With numbers of different sizes (SMALLINT, INT, BIGINT, etc.) we store them on the smallest bit range that they fit into, from 32, 64, and 128 bit ranges. That means that when we are converting the values into a common representation, we first have to shift them by the difference of the number of their bits (second step). Our target representation is unsigned integer, therefore we will also have to flip the first bit accordingly (third step).
We handle all the other impala simple data types as follows:
- In case of floats, we will have to consider getting different NaN values, these cases will be handled as zero. Floating negative values are represented differently, in these cases, all bits have to be flipped (in contrast to the third step for integers).

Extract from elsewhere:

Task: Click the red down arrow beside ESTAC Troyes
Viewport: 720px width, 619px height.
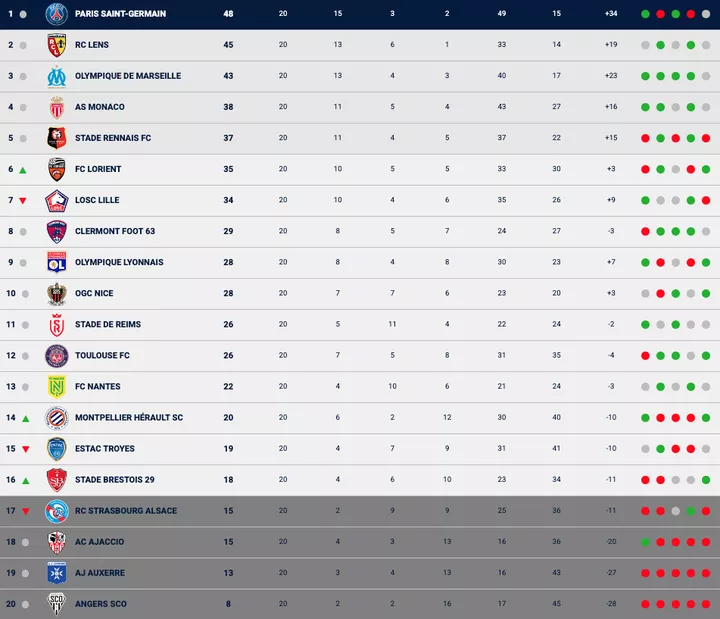Action: tap(23, 449)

- Date and timestamp types also have their internal numeric representation, which we can work with after the above conversions.
- Variable length strings and chars also have their integer representation, where we extract the bits based on the string’s length and fill the end with zeros.
- Finally, we handle null values as unsigned zero.
Now we have covered all Impala simple types, meaning we can harvest the opportunities from Z-ordering not only for integers, but for all simple types.
In this article, we introduced an ordering that preserves locality, allowing us to vastly increase speed up of selective queries not only on the first sorted column, but also on all the sorting columns, showing only minor differences in terms of performance when filtering different columns. Using Z-ordering in Impala provides tremendous opportunity when all the columns are (almost) equally frequently queried and have similar properties, like in telecommunications or IoT workloads. Z-order is available in upstream Impala from version 4.0. In Cloudera releases, it is available from CDH 7.2.8.